• _The problem_
Retype each entry exactly. Skip any pictures.

• _Source information_
--- START ---
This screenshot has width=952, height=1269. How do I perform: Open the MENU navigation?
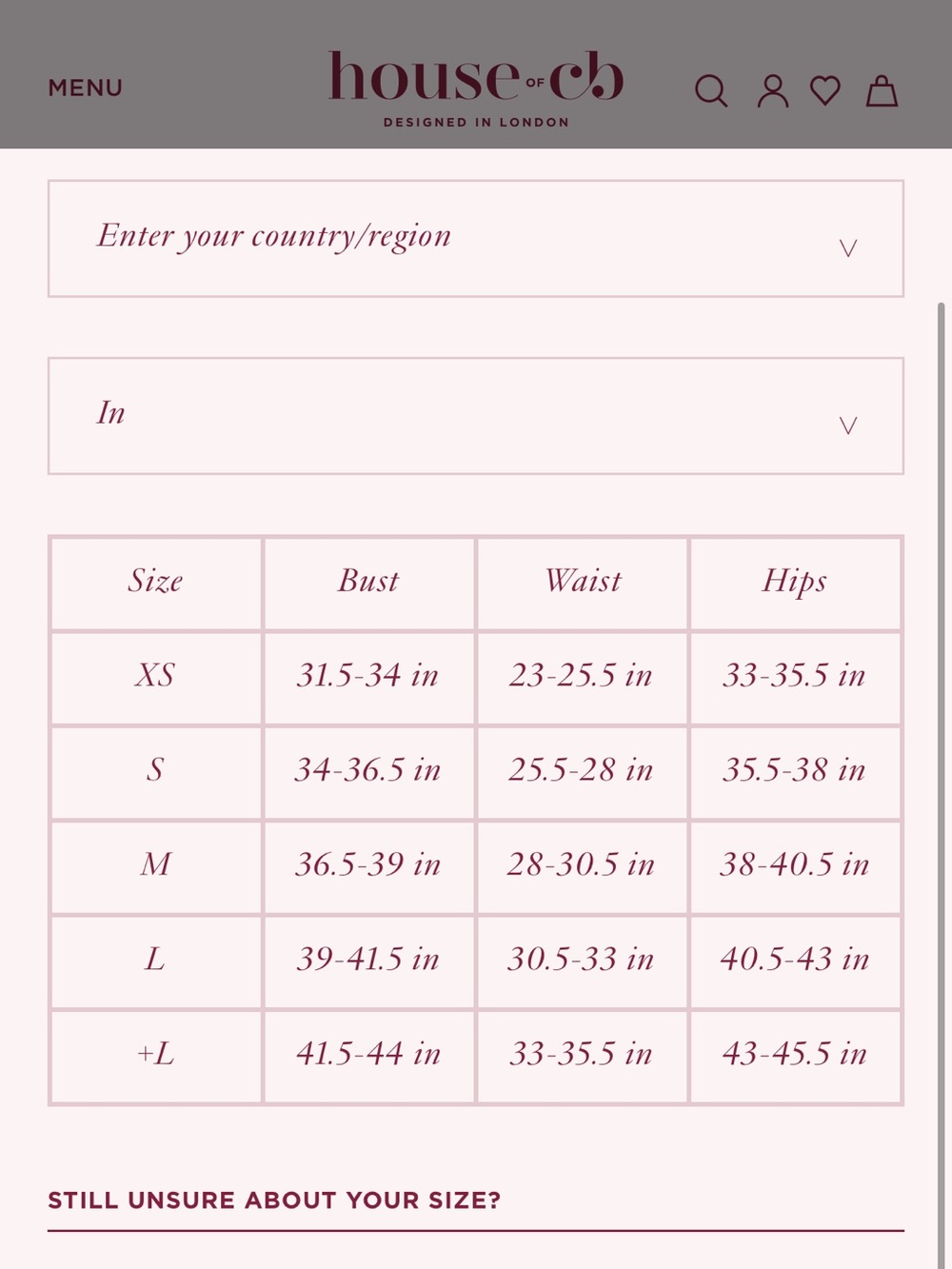(x=86, y=88)
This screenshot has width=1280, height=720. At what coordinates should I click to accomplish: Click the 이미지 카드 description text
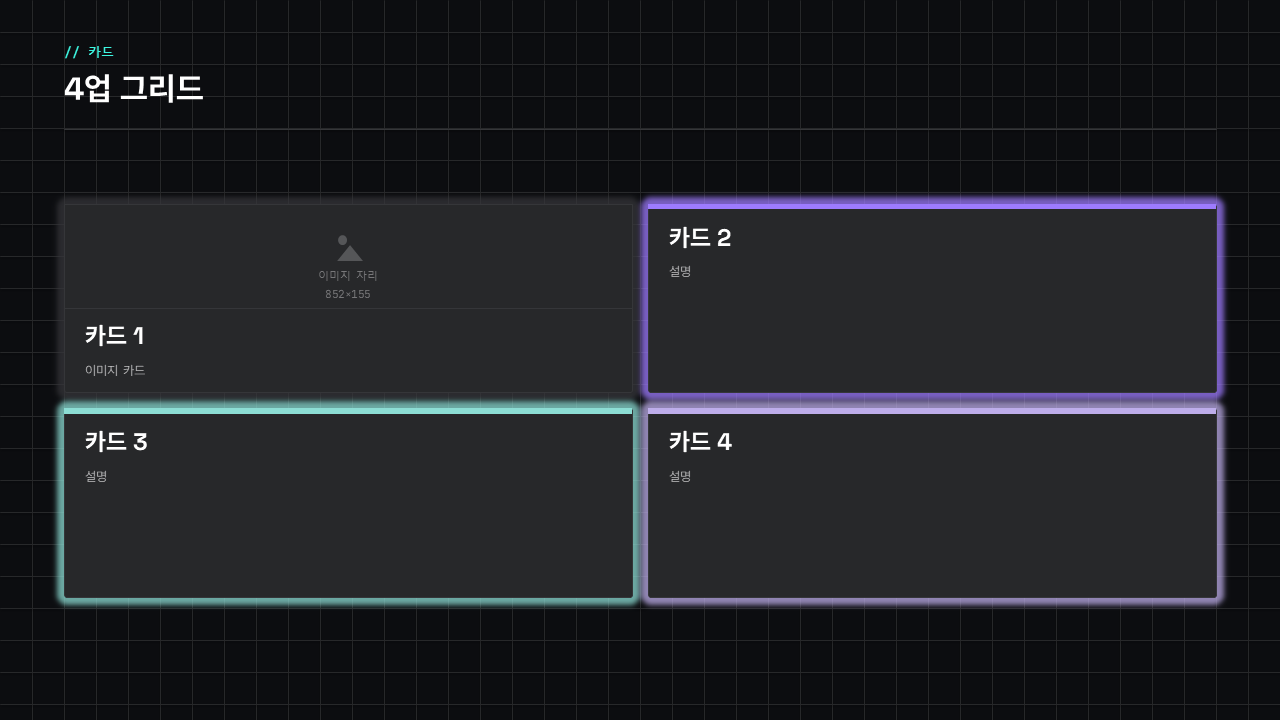tap(115, 370)
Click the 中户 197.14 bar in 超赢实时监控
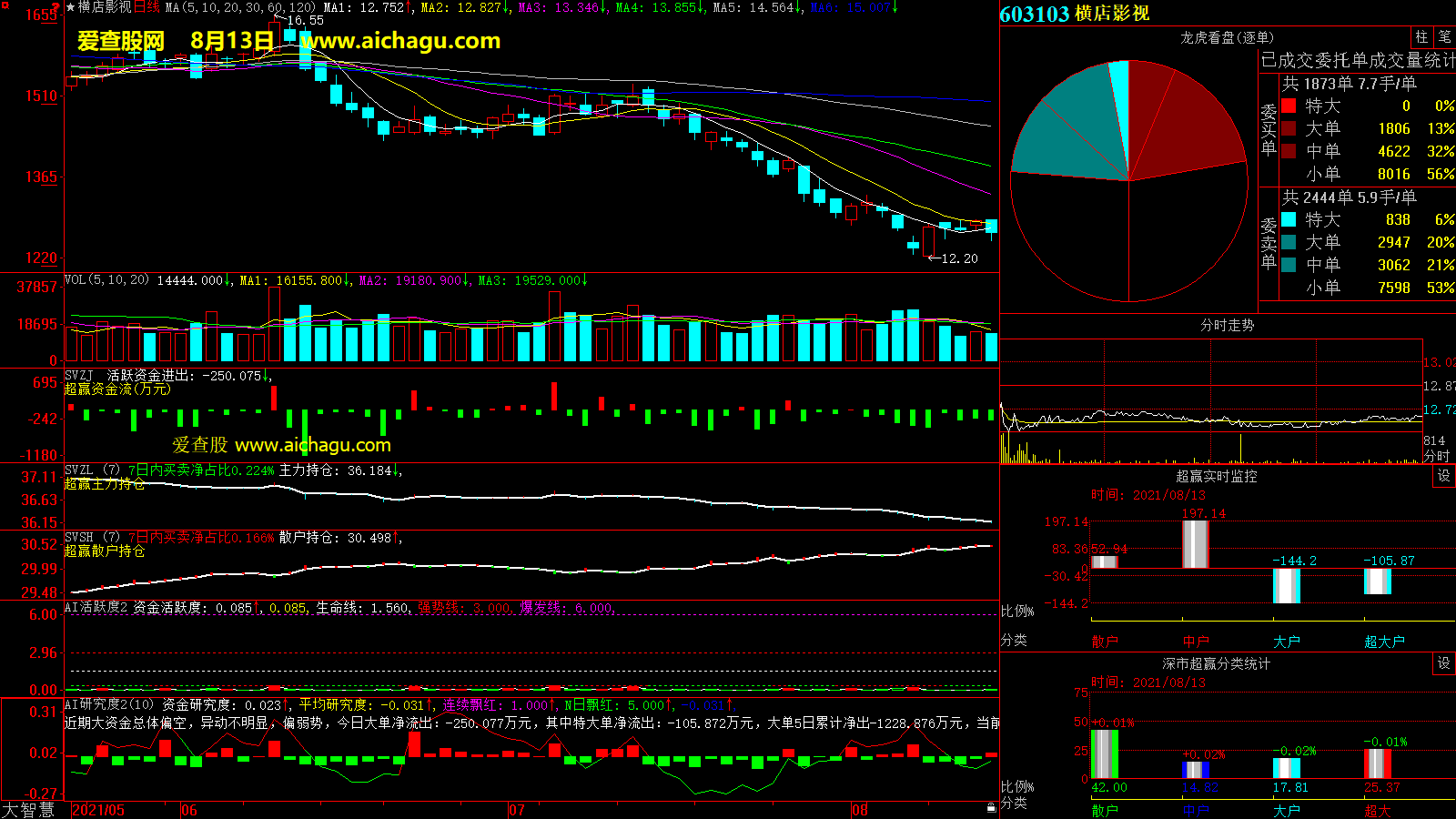 coord(1195,544)
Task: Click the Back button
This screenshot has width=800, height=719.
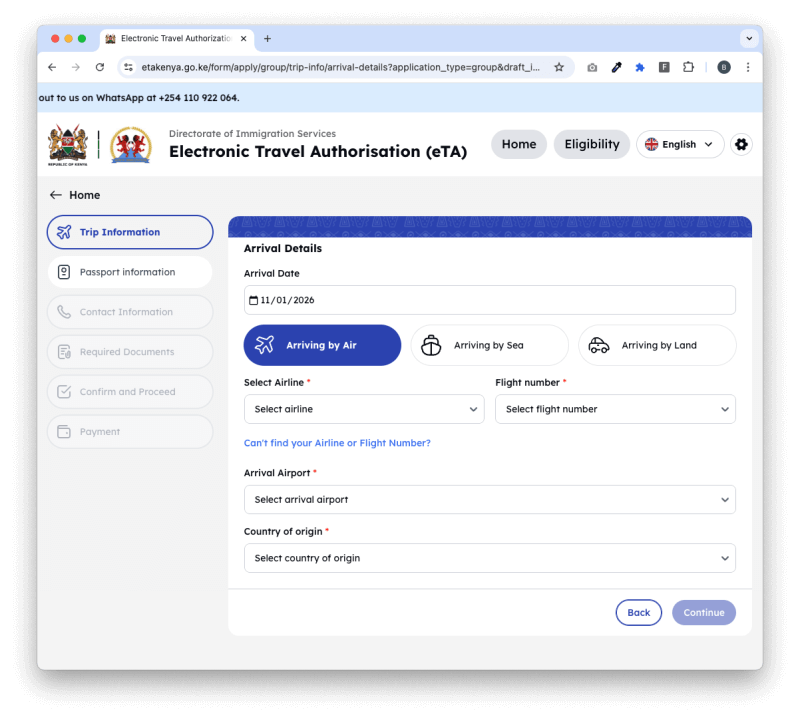Action: (x=638, y=612)
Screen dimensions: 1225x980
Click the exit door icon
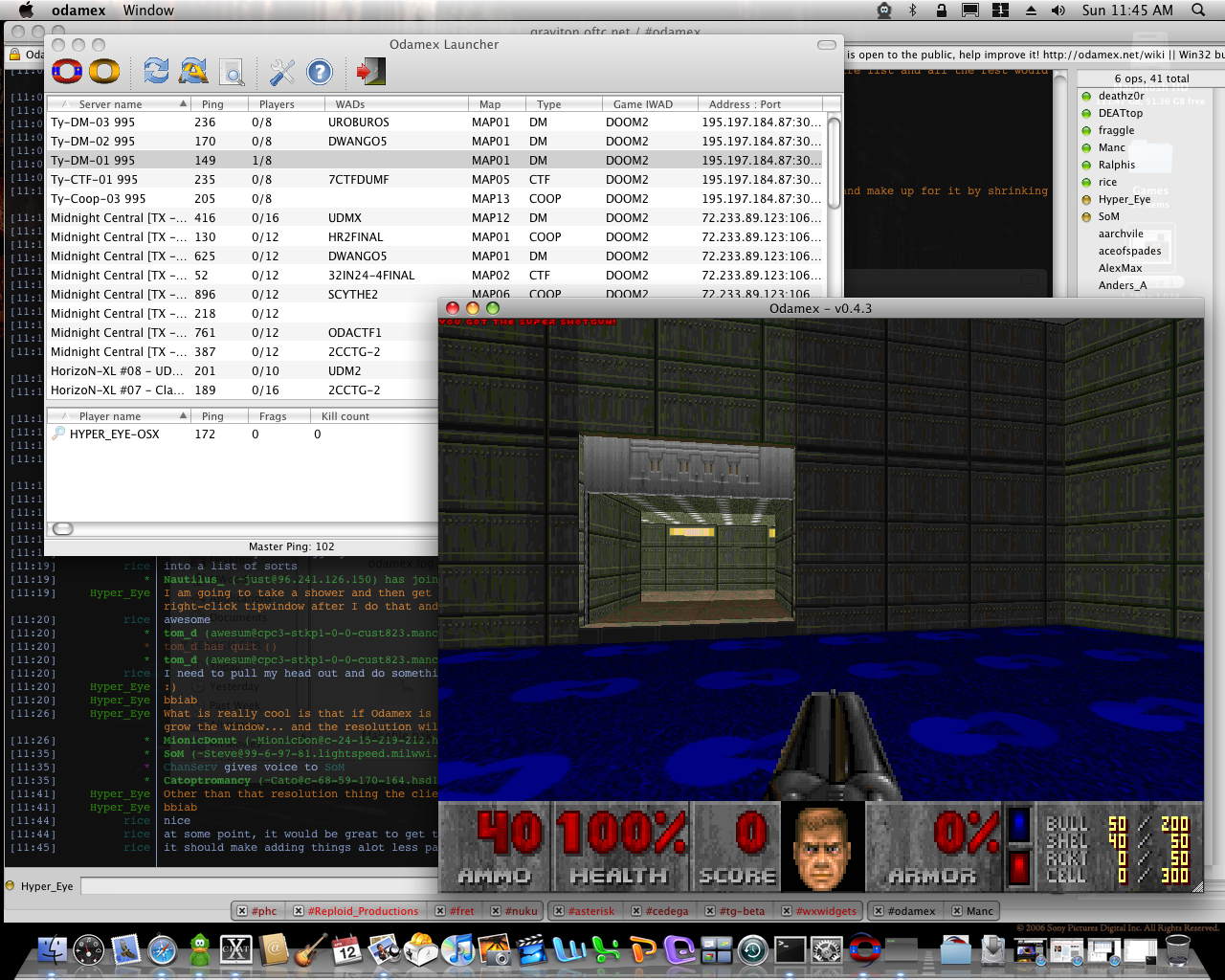coord(369,71)
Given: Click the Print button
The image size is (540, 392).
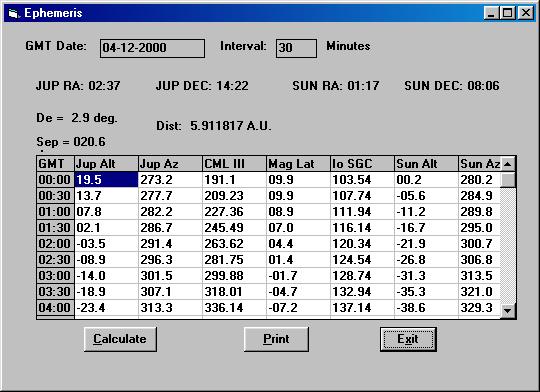Looking at the screenshot, I should pyautogui.click(x=276, y=339).
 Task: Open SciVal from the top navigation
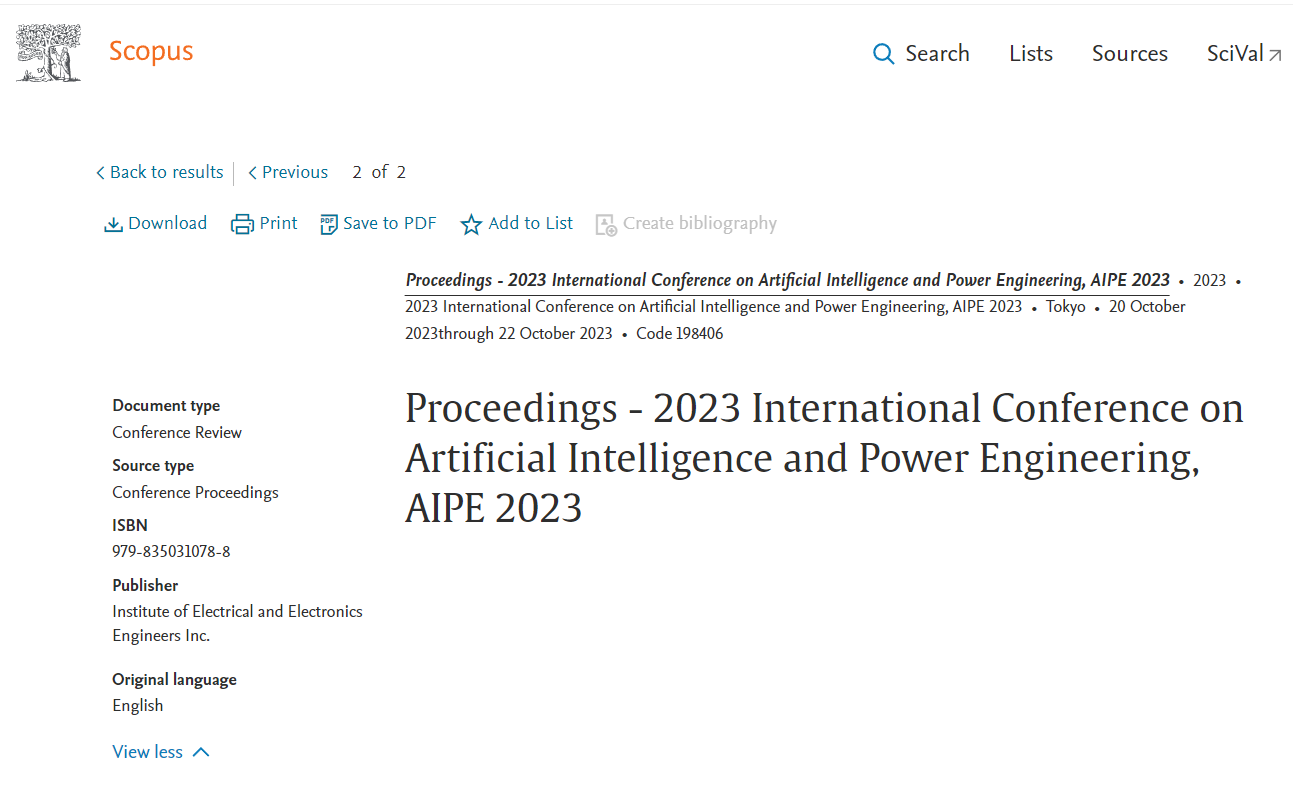click(1235, 54)
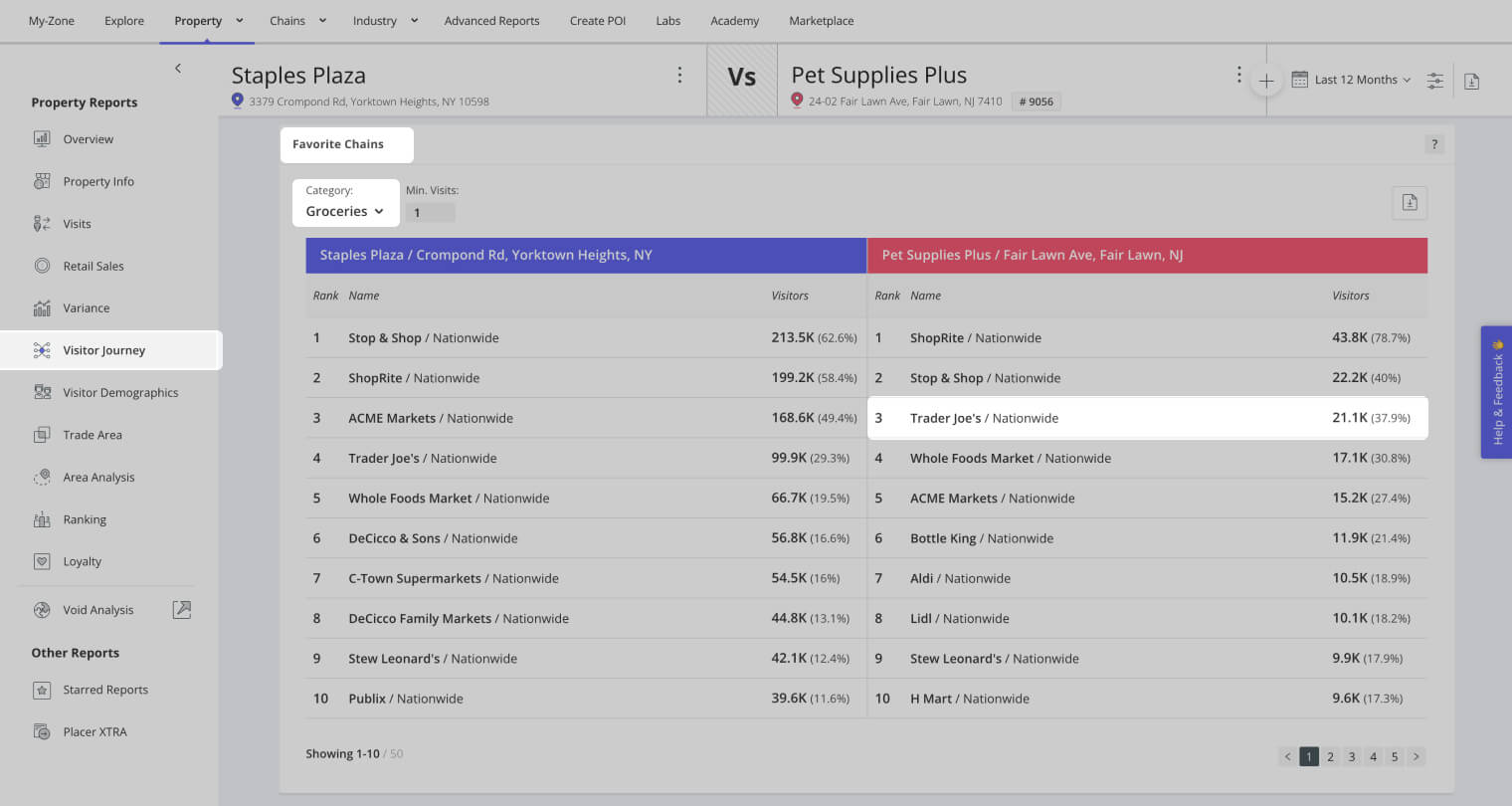This screenshot has width=1512, height=806.
Task: Open Pet Supplies Plus three-dot menu
Action: pos(1238,75)
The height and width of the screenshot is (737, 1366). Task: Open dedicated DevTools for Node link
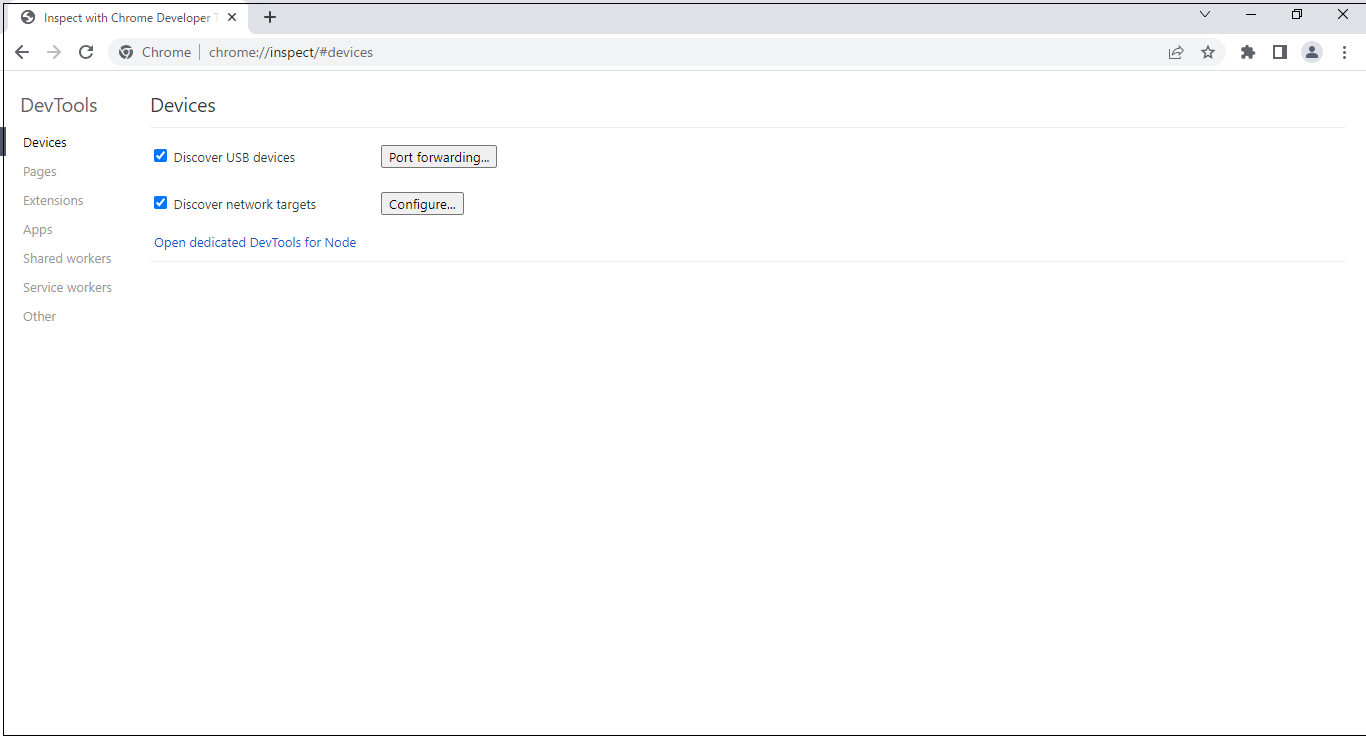tap(255, 242)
--- END ---
• _Reply to the task_
This screenshot has width=952, height=1269. How do I perform: Open the MENU navigation?
(x=86, y=88)
This screenshot has width=1280, height=720. At what coordinates should I click to accomplish: Click the 이미지 카드 description text
tap(115, 370)
Click the 中户 197.14 bar in 超赢实时监控
 coord(1195,544)
Task: Click the Back button
This screenshot has width=800, height=719.
Action: (x=638, y=612)
Screen dimensions: 1225x980
Click the exit door icon
coord(369,71)
Given: Click the Print button
The image size is (540, 392).
Looking at the screenshot, I should pyautogui.click(x=276, y=339).
 Task: Open SciVal from the top navigation
click(1235, 54)
This screenshot has width=1512, height=806.
Task: Open Pet Supplies Plus three-dot menu
Action: pos(1238,75)
The height and width of the screenshot is (737, 1366). Task: Open dedicated DevTools for Node link
tap(255, 242)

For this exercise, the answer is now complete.